Manila shares with Red Hat OpenStack 17.1 can be abruptly disconnected due to export information loss

Solution Verified - Updated 17 May 2024

Environment

Deployments with Red Hat OpenStack Platform versions 17.1 GA, 17.1.1 and 17.1.2 that enable the OpenStack Shared File System service (Manila) using CephFS-via-NFS backend storage.
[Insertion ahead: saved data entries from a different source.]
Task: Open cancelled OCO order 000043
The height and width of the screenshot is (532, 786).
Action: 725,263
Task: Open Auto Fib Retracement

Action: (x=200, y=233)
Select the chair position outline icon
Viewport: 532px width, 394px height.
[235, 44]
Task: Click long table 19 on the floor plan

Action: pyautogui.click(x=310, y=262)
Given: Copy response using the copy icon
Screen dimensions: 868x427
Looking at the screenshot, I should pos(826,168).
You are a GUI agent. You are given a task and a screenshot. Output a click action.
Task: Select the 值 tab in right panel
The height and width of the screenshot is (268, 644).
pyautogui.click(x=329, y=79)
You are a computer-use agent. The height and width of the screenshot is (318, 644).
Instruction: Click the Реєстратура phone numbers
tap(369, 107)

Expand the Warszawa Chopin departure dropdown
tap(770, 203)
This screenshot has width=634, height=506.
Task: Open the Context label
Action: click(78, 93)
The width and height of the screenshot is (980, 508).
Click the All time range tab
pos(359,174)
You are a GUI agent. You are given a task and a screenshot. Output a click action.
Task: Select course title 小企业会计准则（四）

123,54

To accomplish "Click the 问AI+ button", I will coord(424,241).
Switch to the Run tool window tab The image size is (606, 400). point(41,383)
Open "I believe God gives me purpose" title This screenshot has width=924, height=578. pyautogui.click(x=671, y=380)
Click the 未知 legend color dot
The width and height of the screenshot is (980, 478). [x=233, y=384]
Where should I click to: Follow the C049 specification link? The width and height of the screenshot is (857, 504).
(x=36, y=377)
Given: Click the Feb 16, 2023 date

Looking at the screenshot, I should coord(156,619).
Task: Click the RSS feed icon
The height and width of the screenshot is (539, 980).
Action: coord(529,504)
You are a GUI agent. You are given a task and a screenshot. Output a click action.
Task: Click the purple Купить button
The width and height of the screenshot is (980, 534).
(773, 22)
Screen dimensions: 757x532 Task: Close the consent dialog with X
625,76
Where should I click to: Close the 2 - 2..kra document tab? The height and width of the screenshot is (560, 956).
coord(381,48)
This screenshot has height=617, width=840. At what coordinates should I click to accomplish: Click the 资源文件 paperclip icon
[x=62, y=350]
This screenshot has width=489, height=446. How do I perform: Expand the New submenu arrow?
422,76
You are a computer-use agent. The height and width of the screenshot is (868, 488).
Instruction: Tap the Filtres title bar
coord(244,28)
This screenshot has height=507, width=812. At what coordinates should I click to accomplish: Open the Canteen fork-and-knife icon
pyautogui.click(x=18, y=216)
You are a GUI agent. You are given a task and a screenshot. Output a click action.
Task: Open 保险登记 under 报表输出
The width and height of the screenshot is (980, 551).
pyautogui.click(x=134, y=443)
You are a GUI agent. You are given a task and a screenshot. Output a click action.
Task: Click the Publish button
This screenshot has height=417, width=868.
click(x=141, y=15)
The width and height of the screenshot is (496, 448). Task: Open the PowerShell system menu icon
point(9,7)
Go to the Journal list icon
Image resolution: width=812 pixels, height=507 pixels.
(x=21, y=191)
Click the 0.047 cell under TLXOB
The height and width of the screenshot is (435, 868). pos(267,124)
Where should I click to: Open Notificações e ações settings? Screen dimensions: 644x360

This bug also manifests during upgrades from Red Hat OpenStack Platform version 16.2
Red Hat OpenStack Platform 16.2
Red Hat OpenStack Platform 17.1

Issue

This content is not included.Bug #2255324 was identified in Red Hat OpenStack 17.1 deployments where clients can lose access to mounted CephFS-via-NFS OpenStack Shared File Systems (Manila shares).

Resolution

Prior to running an update on the overcloud for any reason, for example, minor updates and fast forward upgrades from Red Hat OpenStack Platform 16.2, take a backup of the export data within the Ceph-NFS service:

Step 1: Identify the node where the ceph-nfs service ("ceph-nfs-pacemaker") is run by pacemaker:

  # ssh tripleo-admin@<controller-0>
  # sudo pcs status | awk '/ceph-nfs/ {print $5}'

Replace with the ip address of the controller-0 node

Step 2: Run the following on the controller node that contains the "ceph-nfs-pacemaker" service:

   # podman exec ceph-nfs-pacemaker rados -n client.manila -p manila_data get ganesha-export-index export_index_backup.txt

You may inspect the data in the "export_index_backup.txt" file. If you had manila shares created, you will have one or more lines in this file, each containing a RADOS object URL to export information. These individual export information objects will exist on RADOS, and are not affected by this bug.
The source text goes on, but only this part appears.